# start of Page
Nice post. What’s the problem, “Dr. Ziering,” is the labor of actually using CAPS at the beginning of a sentence asking too much effort from poor lil’ you?
I love it when 13-year-olds chime in.
I seem to be alone here, but I really liked this show. A lot! Good writing is good writing.
I didn’t watch it on-line, just on network and was surprised at how well it flowed . As a business experiment, there is much to be learned here. On the plus side, it’s a ground breaking deal for full ownership of the author’s content. On the other side, if you just give a show away for free, don’t really expect anyone to watch it on network tv. Except, of course, for me.
Peggy Lane O’Rourke
Why in the hell would you put Quarterlife on after Biggest Loser? Their target audiences aren’t even in the same realm. Of course it tanked.
I’m not saying the show was groundbreaking or even that good, but really NBC didn’t promote the show at all so I think that’s a big part of the story here that no one seems to note.
I’m taking a class at UCLA Extension where we dissect shows like this and figure out how to monetize them for the web. The professor, a successful web video entrepreneur, touted this show as the quintessence of everything good and right in web programming. I thought it was crap. It had almost no appeal, and I’m supposed to be their target audience.
This has nothing to do with whether a series made for the web could be commercially viable on TV. All those who think that way are just struggling writers looking to throw the future under a bus (and massage their crippled egos). This is plain and simple crap work. And apparently, crap Internet programming doesn’t become more entertaining when transferred to the tube.
Hello? The show sucked. On the net. On the network.
Sucked.
this show sucked on the web and had ZERO promotion. I wonder why it bombed.
Bottom line is the internet show simply don’t make enough money to make a good show at the moment.
It is still plenty far away from being a contender. Even then it will be an animated series that does it. (I am positive South Park could have been that kind of series had it debuted 10 years later than it had)
Is there anything to the idea that NBC would want to kill this show? After all the show is writer-owned. A huge writer-owned hit may not set a good precedent for the networks. Picking it up was not a bad insurance idea during the strike, when who knew when we would see original programming. Strike over, why heavily promote and push a show that the network doesn’t own? So you eat the distribution fee paid to the creator/owners and kill the f’n thing off before any other independent-minded creatives get any ideas of launching shows on the net and then making deals where they own the shows and the networks just distribute. Don’t think that’s a business model that networks want to see succeed.
I watched the first two episodes – as shown on their website – and found that although it was a strong premise the show was dated out of the box.
There was nothing that hadn’t been seen before in many other so-called teen-dramas and the fact that someone was blogging their life – & their friends too – well it isn’t unusual.
As for the unrequited love interest in the opening episode, there was a ‘vibe’ that made me think it might be between the two male leads, Jed secretly longing for Danny (they had chemistry and that would have been a more interesting train-wreck of a thing) but…
It was all the same familiar territory – or seemed to be. Hence my bowing out after episode two.
Wasn’t this show a bomb on the Internet already?
Nothings new they test those shows on the internet and even it is that bad they still show them on TV! That ridiculous!
There’s no reason to say that any content on the internet is not suitable for TV. It all depends on the content itself. It’s not impossible to make quality, budgeted content for the internet, but no one is doing it because there’s no money in it. Good content is good content regardless of what medium it’s on.
The “They didn’t promote it enough!” line is nonsense. I saw promos for that thing everywhere…even in the golf telecast this weekend.
This doesn’t have anything to do with the internet… It has to do with quarterlife being so unwatchably bad that i literally could not force myself to watch it despite my best efforts.
# end of Page
# start of Data excerpt
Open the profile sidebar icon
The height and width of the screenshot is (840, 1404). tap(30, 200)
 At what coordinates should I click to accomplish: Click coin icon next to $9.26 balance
# end of Data excerpt
### Problems
1. Translate this sentence from the Quarterlife comment thread into Spanish: "Good content is good content regardless of what medium it's on."
2. In the Quarterlife comment thread, condense the comment beginning "Is there anything to the idea that NBC would want to kill this show?" into a bulleted list of its main points.
3. Based on the Quarterlife comment thread, say whether each statement is true, answering yes or no and quoting the words that decide it: (a) The commenter taking a class at UCLA Extension liked the show. (b) One commenter saw promos for the show during a golf telecast. (c) The commenter who watched the first two episodes on the show's website kept watching after that.

### Answers for the tasks
1. El buen contenido es buen contenido sin importar el medio en el que esté.

2.
- The commenter asks whether NBC might want to kill the show.
- The show is writer-owned, and a big writer-owned hit may set a bad precedent for the networks.
- Picking it up during the strike was reasonable insurance, since no one knew when original programming would return.
- With the strike over, the network has little reason to promote a show it doesn't own.
- The network could absorb the distribution fee paid to the creator-owners and end the show before other independent creators try launching shows online and keeping ownership while networks only distribute.
- Networks likely don't want that business model to succeed.

3.
(a) No: "I thought it was crap."
(b) Yes: "I saw promos for that thing everywhere…even in the golf telecast this weekend."
(c) No: "Hence my bowing out after episode two."